> [WHAT THE TASK REQUIRES]: Word for word, set down every line of the entries below from the line with "Instruction: Select row" to the line with "You are a computer-use agent. Viewport: 1000px", including both, and no other line.

(Records from a dataset)

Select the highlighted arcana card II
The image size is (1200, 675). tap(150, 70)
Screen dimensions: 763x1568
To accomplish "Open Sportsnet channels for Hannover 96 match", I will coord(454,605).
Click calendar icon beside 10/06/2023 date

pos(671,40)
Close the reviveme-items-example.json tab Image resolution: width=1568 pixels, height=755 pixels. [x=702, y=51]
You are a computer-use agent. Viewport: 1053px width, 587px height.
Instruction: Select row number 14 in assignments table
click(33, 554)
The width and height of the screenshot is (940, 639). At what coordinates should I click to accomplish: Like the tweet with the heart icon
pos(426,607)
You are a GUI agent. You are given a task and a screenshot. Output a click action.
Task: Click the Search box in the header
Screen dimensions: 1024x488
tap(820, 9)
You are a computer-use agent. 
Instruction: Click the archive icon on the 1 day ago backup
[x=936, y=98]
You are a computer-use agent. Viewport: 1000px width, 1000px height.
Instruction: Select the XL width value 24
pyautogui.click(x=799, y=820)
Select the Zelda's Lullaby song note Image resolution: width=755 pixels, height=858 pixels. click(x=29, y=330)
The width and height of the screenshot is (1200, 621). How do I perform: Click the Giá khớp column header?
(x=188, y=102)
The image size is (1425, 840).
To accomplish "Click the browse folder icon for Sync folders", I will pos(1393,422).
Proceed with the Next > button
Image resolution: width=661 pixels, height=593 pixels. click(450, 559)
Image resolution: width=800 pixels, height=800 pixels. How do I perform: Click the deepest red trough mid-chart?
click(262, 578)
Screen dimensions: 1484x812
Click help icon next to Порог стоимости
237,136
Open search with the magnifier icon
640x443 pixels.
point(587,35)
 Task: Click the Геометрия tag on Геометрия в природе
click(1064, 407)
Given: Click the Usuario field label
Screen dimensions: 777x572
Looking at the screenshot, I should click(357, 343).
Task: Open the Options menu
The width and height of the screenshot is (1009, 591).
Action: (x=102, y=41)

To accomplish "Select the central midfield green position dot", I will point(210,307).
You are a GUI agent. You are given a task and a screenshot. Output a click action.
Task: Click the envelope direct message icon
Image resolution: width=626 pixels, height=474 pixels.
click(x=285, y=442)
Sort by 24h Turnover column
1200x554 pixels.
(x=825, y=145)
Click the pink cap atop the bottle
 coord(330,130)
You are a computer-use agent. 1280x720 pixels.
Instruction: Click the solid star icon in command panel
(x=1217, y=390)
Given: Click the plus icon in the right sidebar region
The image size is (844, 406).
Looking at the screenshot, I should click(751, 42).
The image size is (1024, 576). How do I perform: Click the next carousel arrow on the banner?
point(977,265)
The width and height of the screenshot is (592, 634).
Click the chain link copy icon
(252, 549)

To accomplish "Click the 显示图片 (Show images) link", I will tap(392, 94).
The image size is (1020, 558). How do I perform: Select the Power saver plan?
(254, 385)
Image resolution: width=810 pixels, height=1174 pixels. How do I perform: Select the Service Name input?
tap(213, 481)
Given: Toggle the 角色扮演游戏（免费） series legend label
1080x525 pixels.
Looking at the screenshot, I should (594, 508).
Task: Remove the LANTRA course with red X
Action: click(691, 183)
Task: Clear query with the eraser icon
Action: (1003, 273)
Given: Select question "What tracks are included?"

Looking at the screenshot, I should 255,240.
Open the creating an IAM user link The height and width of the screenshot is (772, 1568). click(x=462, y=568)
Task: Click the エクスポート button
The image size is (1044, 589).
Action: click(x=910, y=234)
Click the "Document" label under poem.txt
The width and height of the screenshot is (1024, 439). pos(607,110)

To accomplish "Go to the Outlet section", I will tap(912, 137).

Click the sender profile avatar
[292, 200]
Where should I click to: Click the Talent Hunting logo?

> [WRITTEN ANSWER]:
Instruction: Select row number 14 in assignments table
click(33, 554)
The width and height of the screenshot is (940, 639). At what coordinates should I click to accomplish: Like the tweet with the heart icon
pos(426,607)
You are a GUI agent. You are given a task and a screenshot. Output a click action.
Task: Click the Search box in the header
Screen dimensions: 1024x488
tap(820, 9)
You are a computer-use agent. 
Instruction: Click the archive icon on the 1 day ago backup
[x=936, y=98]
You are a computer-use agent. Viewport: 1000px width, 1000px height.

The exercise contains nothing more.